A Justice Department lawsuit over conditions in Alabama s prisons for men ignores progress the state has made to improve these lockups, the Department of Corrections said in response to the complaint.
An agency statement released Thursday night said officials have been working hard to hire more people to work in understaffed prisons, and noted that Gov. Kay Ivey plans to construct three large new prisons that would replace dilapidated structures.
Corrections said it disagrees with allegations made by the Trump administration, which claimed that conditions are so poor in men's prisons that they violate the Constitution's ban on cruel and unusual punishment. Justice didn't give any warning it was about to sue after “ongoing, exhaustive” negotiations, the state said.
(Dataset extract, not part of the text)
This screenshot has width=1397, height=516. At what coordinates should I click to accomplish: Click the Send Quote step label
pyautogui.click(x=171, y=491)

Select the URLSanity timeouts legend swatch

“This move was not made in the spirit of good faith, and only serves to undermine many months of productive conversations that were moving toward a mutual resolution,” said the statement.
The federal government filed suit Wednesday claiming the state fails to protect male prisoners from inmate-on-inmate violence and excessive force at the hands of prison staff. The system is one of the most understaffed and violent in the country, and state officials are “deliberately indifferent," the suit said.
The suit asks a court to force the state to eliminate unconstitutional conditions, but doesn't detail exactly how that should be done.
A Justice Department report released last year described a culture of violence in state prisons for men, with frequent rapes, beatings and fatal stabbings at the hands of fellow prisoners, and a management system that undercounts homicides and fails to protect prisoners even when warned.
The department has blamed inadequate staffing for many of the problems and said it has made “real strides” to recruit more prison workers. The Ivey administration is negotiating with companies to build three, 3,000-inmate prisons that would be leased by the state.